Entretanto, la esperanza comenzaba a desampararlo y él se levantó definitivamente para irse. Genoveva no quiso dejarlo salir antes de que la amiga viera los aretes y fue a enseñárselos con grandes encarecimientos. La otra quedó encantada, los alabó mucho, le preguntó si los había comprado en Francia y le pidió a Genoveva que se los pusiera.

—Realmente son muy bonitos.

Quiero creer que el mismo marino estuvo de acuerdo con esa opinión. Le agradó verlos, pensó que estaban hechos justos para ella y, durante algunos momentos, saboreó el placer único y delicado de haber dado un buen regalo; pero solo fueron unos momentos.

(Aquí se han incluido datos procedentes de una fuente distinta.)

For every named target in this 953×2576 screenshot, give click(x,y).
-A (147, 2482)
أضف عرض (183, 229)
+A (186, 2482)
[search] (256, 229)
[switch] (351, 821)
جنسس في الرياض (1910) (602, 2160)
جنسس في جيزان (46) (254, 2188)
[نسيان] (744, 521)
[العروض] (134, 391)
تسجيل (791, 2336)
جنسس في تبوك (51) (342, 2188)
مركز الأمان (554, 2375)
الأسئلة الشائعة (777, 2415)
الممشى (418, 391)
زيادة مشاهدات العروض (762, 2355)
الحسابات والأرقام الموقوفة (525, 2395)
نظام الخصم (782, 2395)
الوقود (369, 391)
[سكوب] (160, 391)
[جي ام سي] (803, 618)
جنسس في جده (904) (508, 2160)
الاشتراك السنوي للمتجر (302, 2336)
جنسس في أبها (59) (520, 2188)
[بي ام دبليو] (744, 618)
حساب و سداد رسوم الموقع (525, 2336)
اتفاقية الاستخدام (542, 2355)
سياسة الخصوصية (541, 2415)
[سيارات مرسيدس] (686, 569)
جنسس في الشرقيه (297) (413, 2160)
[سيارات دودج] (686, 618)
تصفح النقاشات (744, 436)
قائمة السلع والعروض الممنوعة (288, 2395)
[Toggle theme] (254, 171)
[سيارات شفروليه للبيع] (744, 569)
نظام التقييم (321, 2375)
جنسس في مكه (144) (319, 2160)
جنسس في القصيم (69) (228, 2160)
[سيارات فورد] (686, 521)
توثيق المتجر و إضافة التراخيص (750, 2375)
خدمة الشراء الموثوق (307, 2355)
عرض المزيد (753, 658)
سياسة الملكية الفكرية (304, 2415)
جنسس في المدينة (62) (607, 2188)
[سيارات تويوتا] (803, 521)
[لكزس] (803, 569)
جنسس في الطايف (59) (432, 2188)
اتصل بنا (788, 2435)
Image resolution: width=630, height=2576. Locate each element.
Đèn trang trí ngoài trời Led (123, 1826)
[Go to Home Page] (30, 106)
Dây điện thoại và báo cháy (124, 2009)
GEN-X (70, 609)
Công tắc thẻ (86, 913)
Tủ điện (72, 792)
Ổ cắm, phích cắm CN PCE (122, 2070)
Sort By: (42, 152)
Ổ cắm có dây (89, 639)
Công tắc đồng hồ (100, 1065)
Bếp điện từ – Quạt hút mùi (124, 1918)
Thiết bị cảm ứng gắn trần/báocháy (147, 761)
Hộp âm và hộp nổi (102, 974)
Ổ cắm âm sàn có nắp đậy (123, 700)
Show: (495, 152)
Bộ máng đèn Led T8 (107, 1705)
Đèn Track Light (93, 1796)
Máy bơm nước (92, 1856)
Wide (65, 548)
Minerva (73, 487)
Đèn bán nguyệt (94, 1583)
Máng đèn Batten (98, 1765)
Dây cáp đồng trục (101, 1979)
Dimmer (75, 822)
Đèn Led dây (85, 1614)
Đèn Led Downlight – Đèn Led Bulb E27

Cuando él se despidió, Genoveva lo acompañó hasta la puerta para agradecerle todavía una vez más el obsequio y probablemente decirle algunas cosas tiernas e inútiles. La amiga, que se había quedado en la sala, solo le escuchó estas palabras: «Deja eso, Deolindo»; y estas otras al marinero: «Ya verás.» No pudo escuchar el resto, que no pasó de un susurro.

Deolindo continuó, playa afuera, cabizbajo y lento, no ya el muchacho impetuoso de la tarde, sino con un aire envejecido y triste, o, para usar otra metáfora de marino, como un hombre «que va de la mitad del camino para tierra». Genoveva entró inmediatamente después, alegre y ruidosa. Le contó a la otra la historia de sus amores marítimos, alabó mucho el genio de Deolindo y sus bellos modales; la amiga declaró haberlo encontrado simpatiquísimo.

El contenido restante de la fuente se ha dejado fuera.